Pdf.js: Include support for tagged PDFs

Created on 25 Jul 2015 · 14Comments · Source: mozilla/pdf.js

While working on a feature to show outlines for documents without outlines, I found that the PDF format supports a standard way to attach semantics to the structure of the PDF (14.6, 14.7, 14.8 of PDF spec). This could be used to improve the text selection, searching and accessibility.

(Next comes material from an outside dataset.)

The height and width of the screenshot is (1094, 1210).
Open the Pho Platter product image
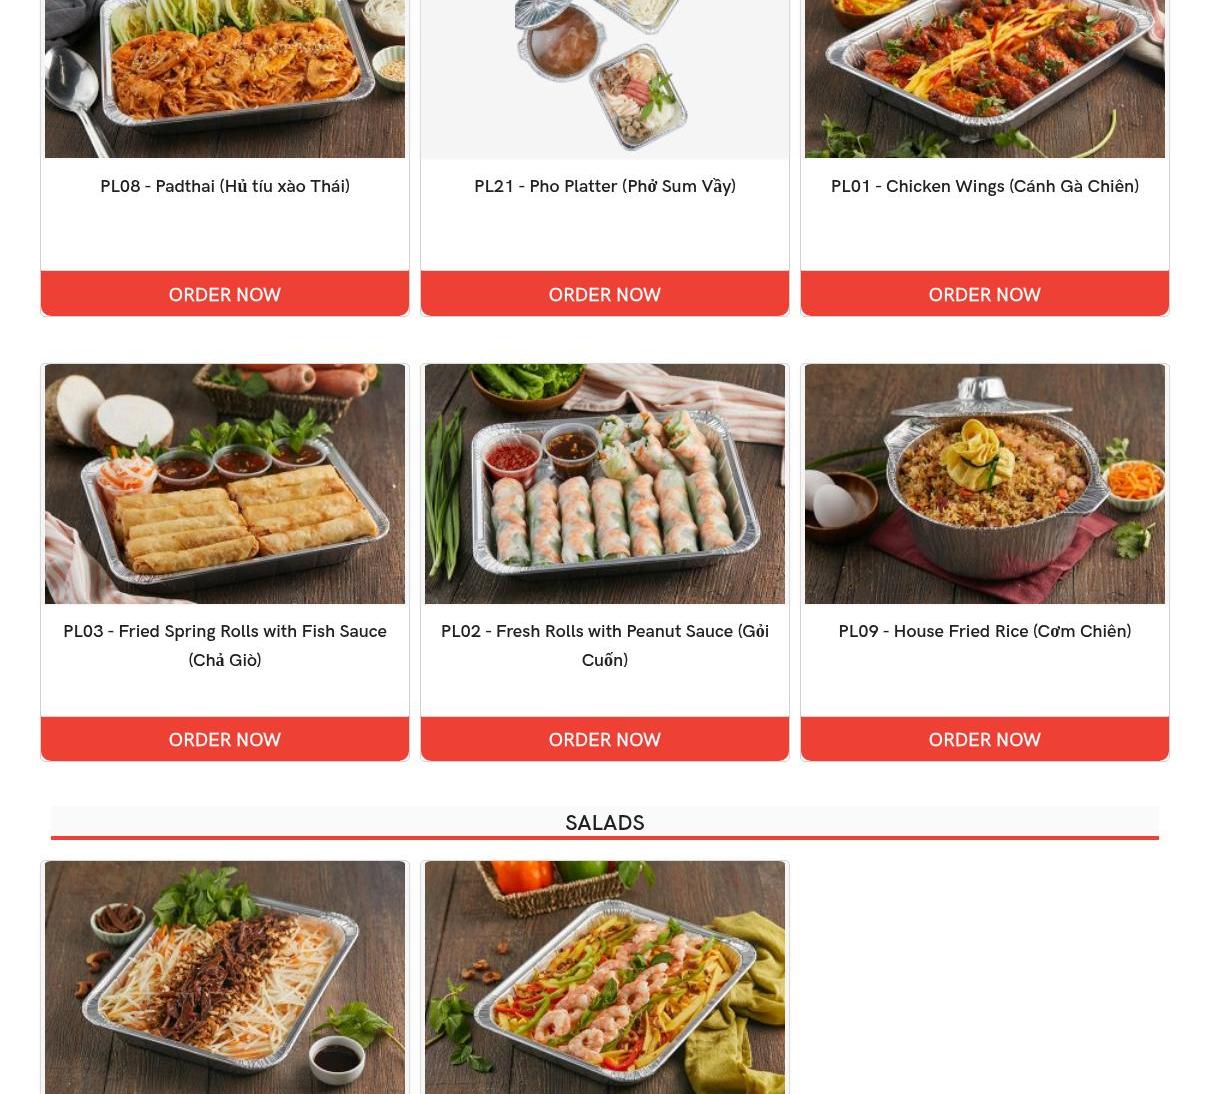605,78
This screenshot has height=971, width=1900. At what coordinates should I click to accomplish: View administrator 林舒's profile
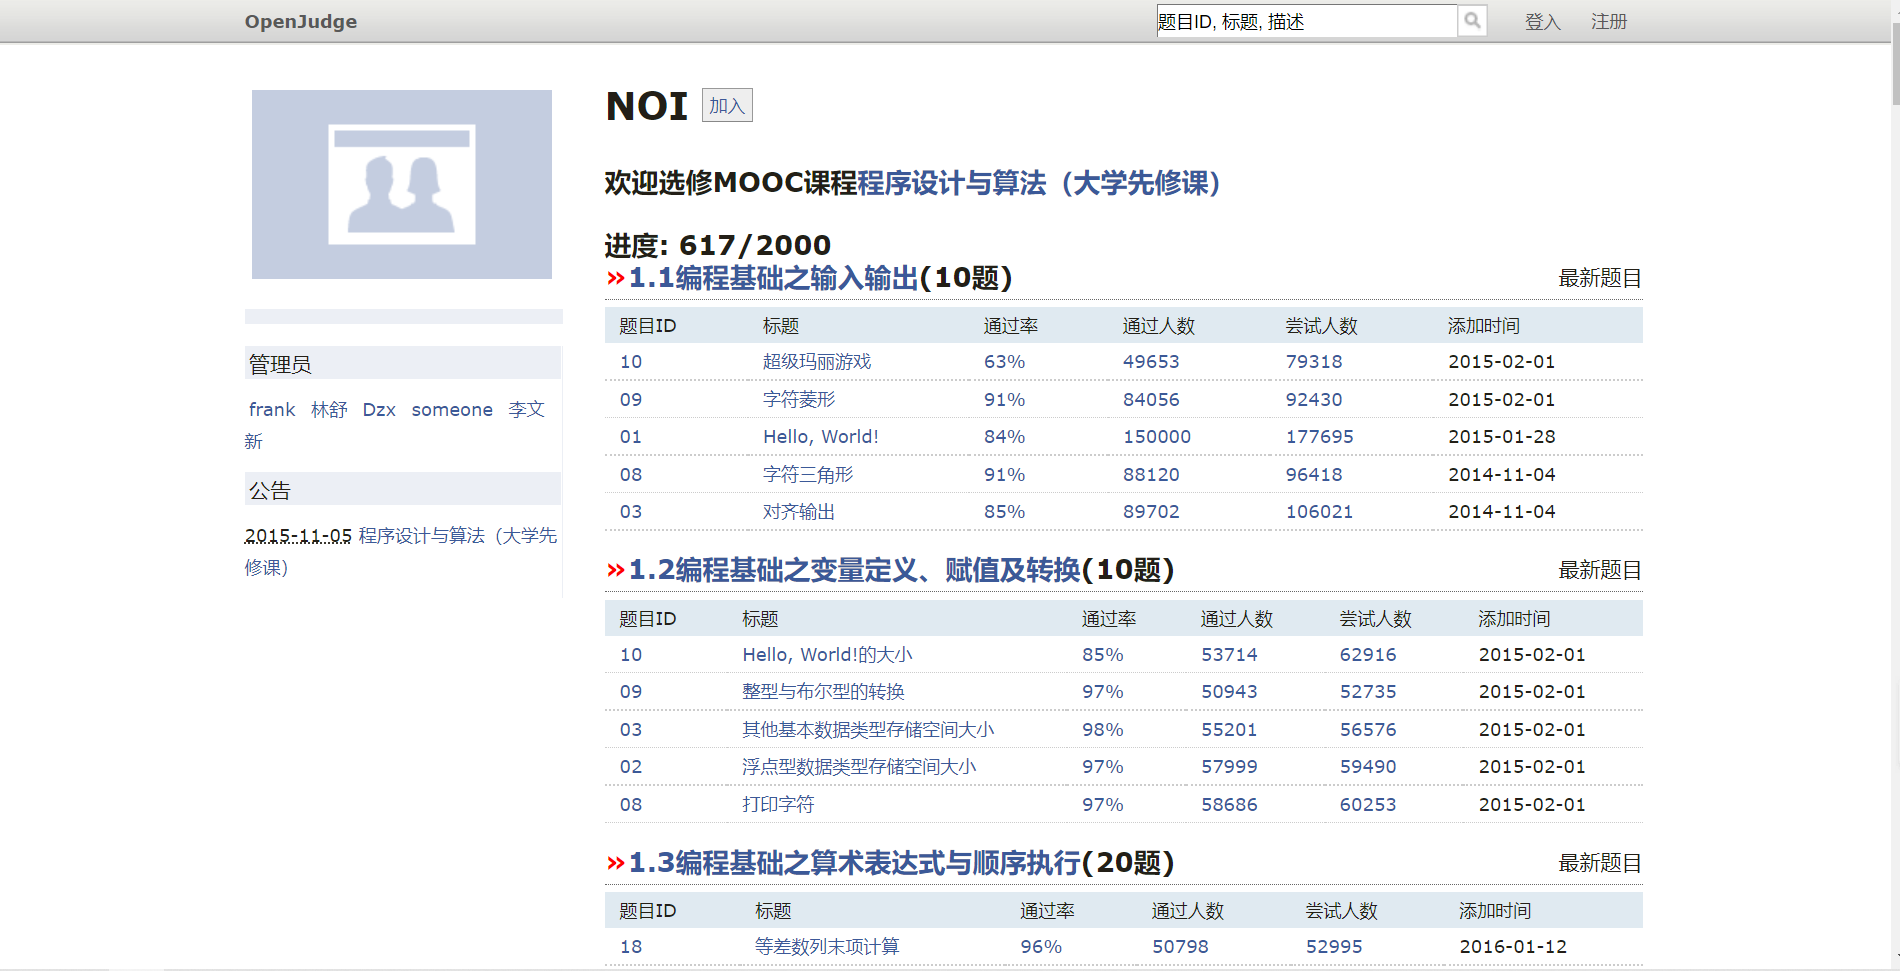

This is a complex feature, and probably not going to be resolved soon. However, we can incrementally add support for smaller features that are under the umbrella of tagged PDFs. I'm now developing the minimal internal data structures and parsers (NumTree, StructTree, StructElem) for the use case of extracting outlines from PDFs, which could be used as a basis for further improvements related to tagged PDFs.

Relevant bugzilla bugs:

https://bugzilla.mozilla.org/show_bug.cgi?id=727819 "Make PDF.js accessible"
https://bugzilla.mozilla.org/show_bug.cgi?id=861157 "Support tagged PDFs in pdf.js"

External resources:

http://www.adobe.com/content/dam/Adobe/en/devnet/acrobat/pdfs/pdf_reference_1-7.pdf (section 14.8 Tagged PDF, but also 14.6 Marked Content and 14.7 Logical Structure)
http://www.aiim.org/Research-and-Publications/standards/committees/PDFUA/Technical-Implementation-Guide-32000-1 "PDF/UA Technical Implementation Guide: Understanding ISO 32000-1 (PDF 1.7)"

1-core 2-feature

Source

Rob--W

Most helpful comment

Edge has touted native support for tagged PDFs. Chrome also now supports it, and has also touted its coming ability to export tagged PDFs from web pages.

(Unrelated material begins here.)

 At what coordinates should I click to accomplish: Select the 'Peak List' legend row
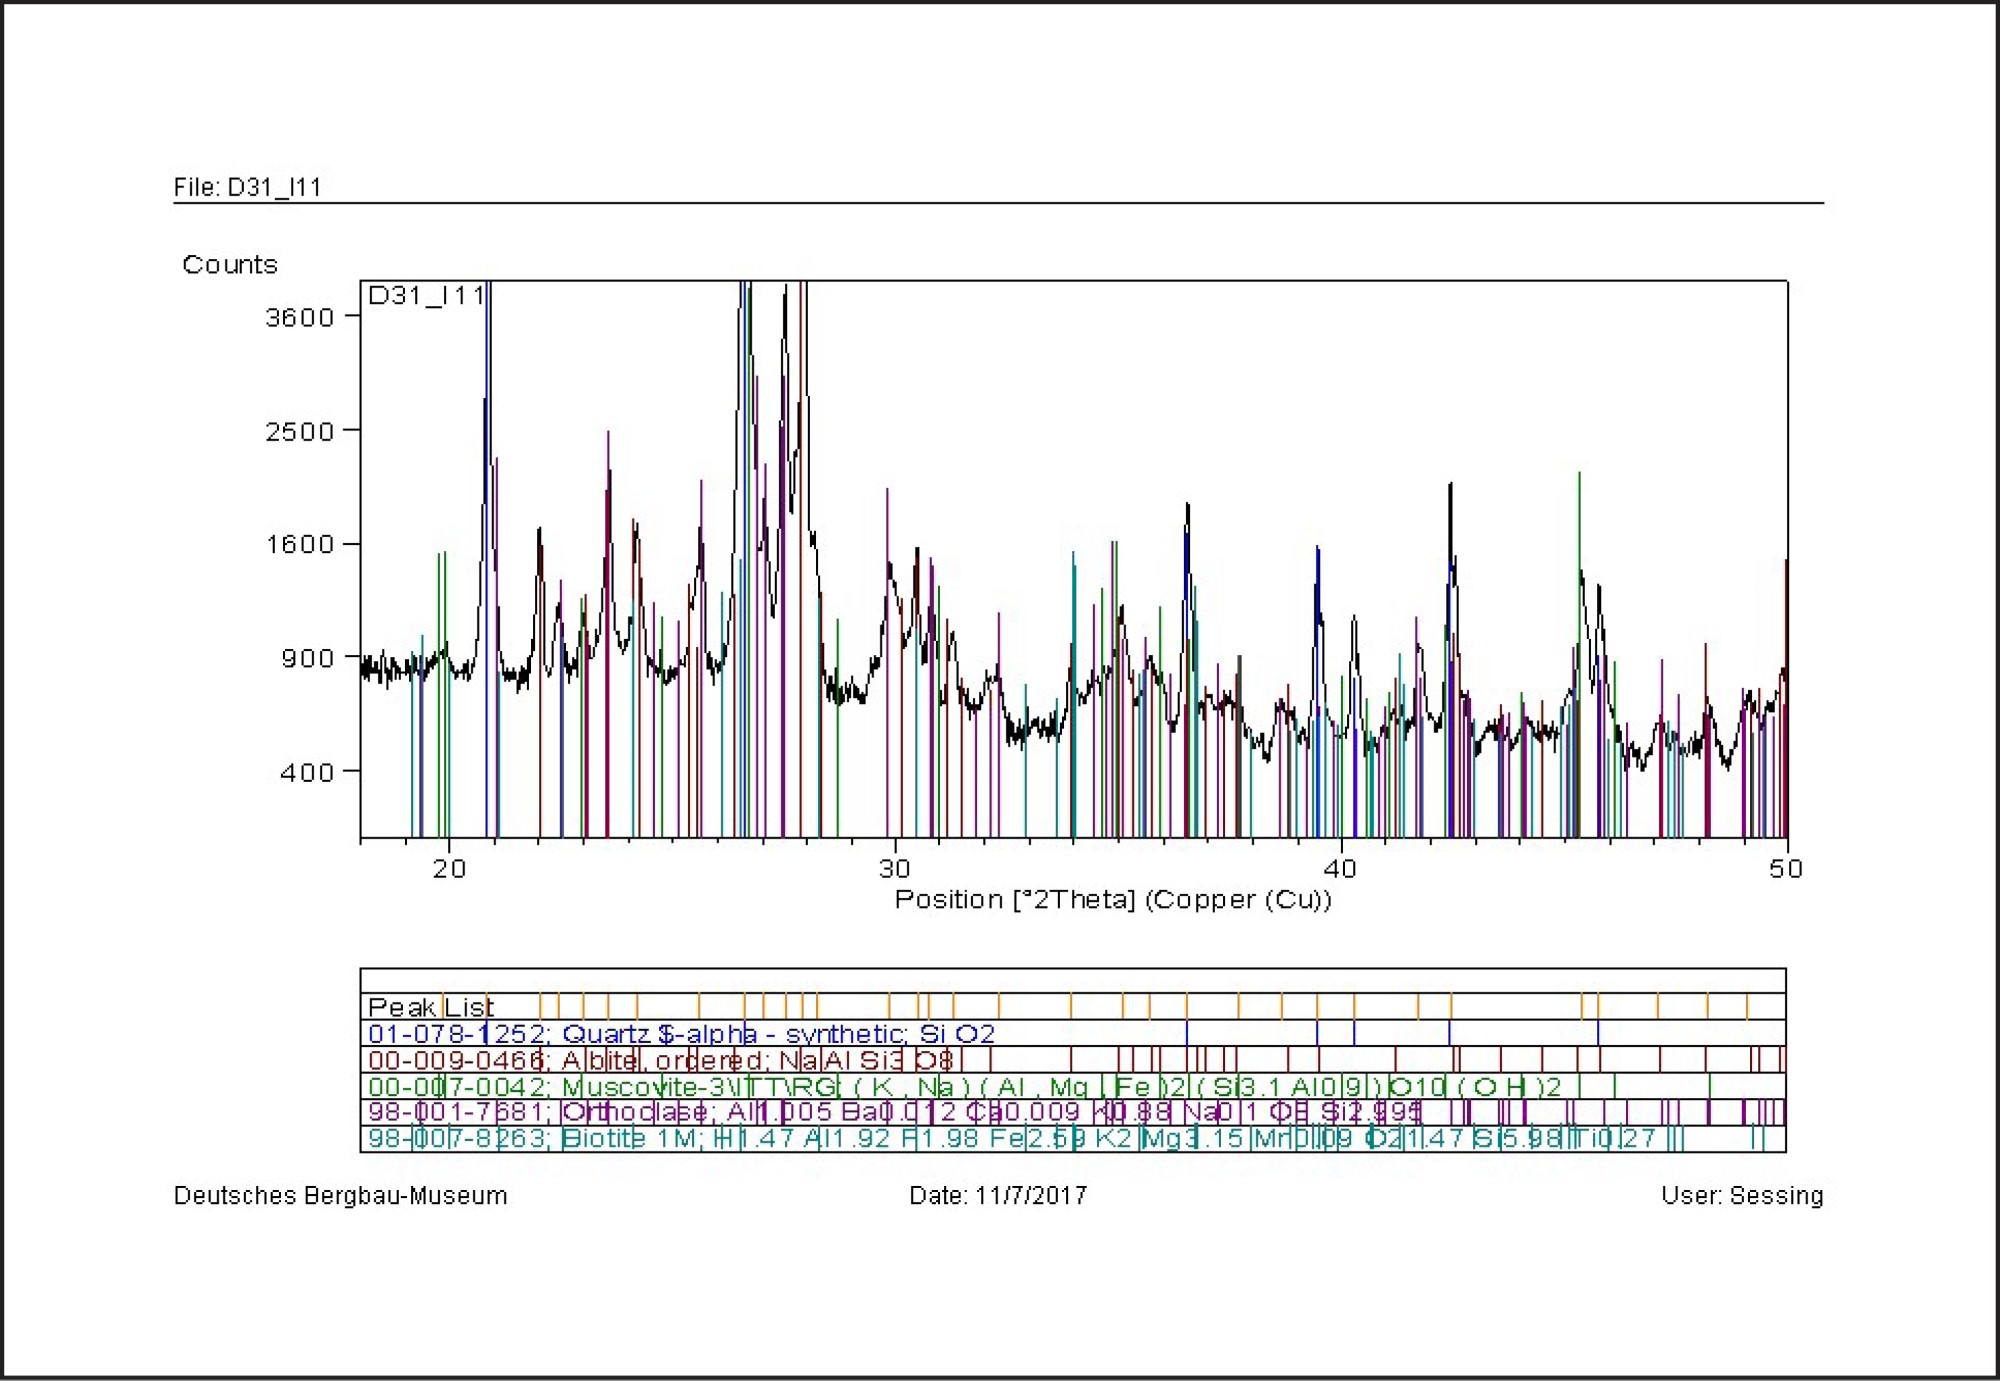coord(431,1007)
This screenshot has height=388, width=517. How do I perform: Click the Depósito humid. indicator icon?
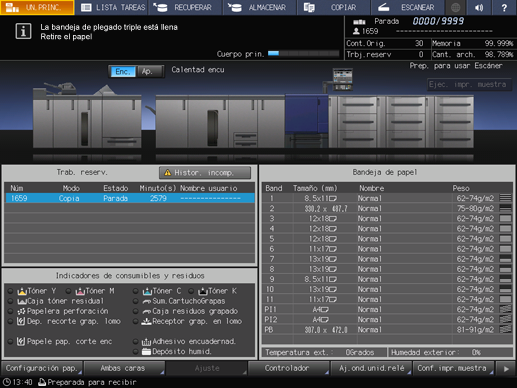click(146, 352)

Today, Firefox does not expose the tagging in PDFs to the accessibility tree / accessibility APIs. However, this text is on the features list for Firefox 80:

Firefox can now be set as the default system PDF viewer.

If a user who relies AT does this, or a system administrator who does not know the make-up of users does this, it can be problematic for those users who otherwise relied on Edge, Chrome, or Adobe's Reader to parse tagged PDFs for them.

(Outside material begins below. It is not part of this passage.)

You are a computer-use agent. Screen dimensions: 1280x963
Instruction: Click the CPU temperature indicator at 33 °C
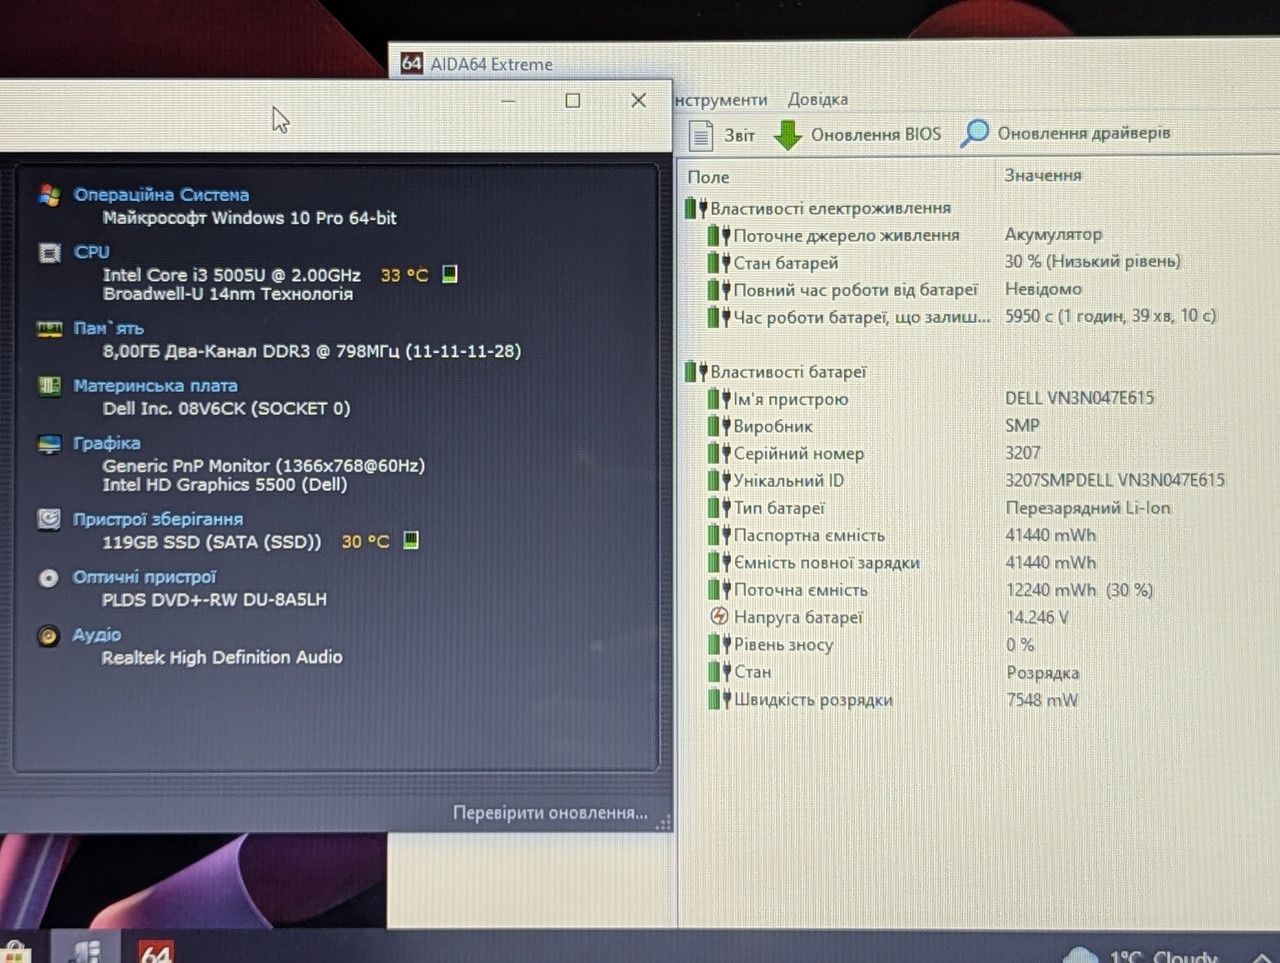(x=404, y=275)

I strongly suggest that advice be stricken from the release notes for 80, and that this bug priority be bumped up. I understand Mozilla is resource constrained now, but the optics on promoting an inaccessible feature that is better served in competing browsers is not a good look.

aardrian on 27 Aug 2020

👍2

All 14 comments

Added [triage-needed] label. Do we need a new label (4-tagged-pdf) for development related to tagged PDFs?

Rob--W on 25 Jul 2015

Do we have example PDFs? I personally have never seen such PDFs. How often are they used in practice?

timvandermeij on 25 Jul 2015

Yes, we have a couple of those:

$ cd test/pdfs/
$ grep -rla '/Marked true'
i9.pdf
fips197.pdf
issue1169.pdf
smaskdim.pdf
issue3879.pdf
bug816075.pdf
pdf.pdf
issue1709.pdf
f1040.pdf
wdsg_fitc.pdf
annotation-border-styles.pdf
ecma262.pdf
bug887152.pdf
issue1133.pdf
issue2442.pdf
issue1796.pdf
type4psfunc.pdf

If you need more, https://encrypted.google.com/search?q=filetype%3Apdf+"%2FMarkInfo"+"%2FMarked+true"

Rob--W on 25 Jul 2015

Thank you! In that case, it is definitely interesting to look into this.

timvandermeij on 25 Jul 2015

I think it might be relatively easy to implement this using a mix of HTML and ARIA attributes - no changes to the rendering required - just add some new attributes.

The PDF tagging info is stored in the StructTreeRoot tree, which contains structure elements with accessibility info like alt text, language and semantic type (H1, TH, LI, etc). The structure elements contain references to objects in the page content stream. There's a graphic showing this here:
https://stackoverflow.com/a/34047585

I think you can inject the PDF tagging info in _layoutText(textDiv) using something like this:

1) Look up the corresponding structure element in the StructTreeRoot tree for the PDF object being rendered
2) Add a role attribute to the div if the structure element has a structure type like H1, H2, LI etc.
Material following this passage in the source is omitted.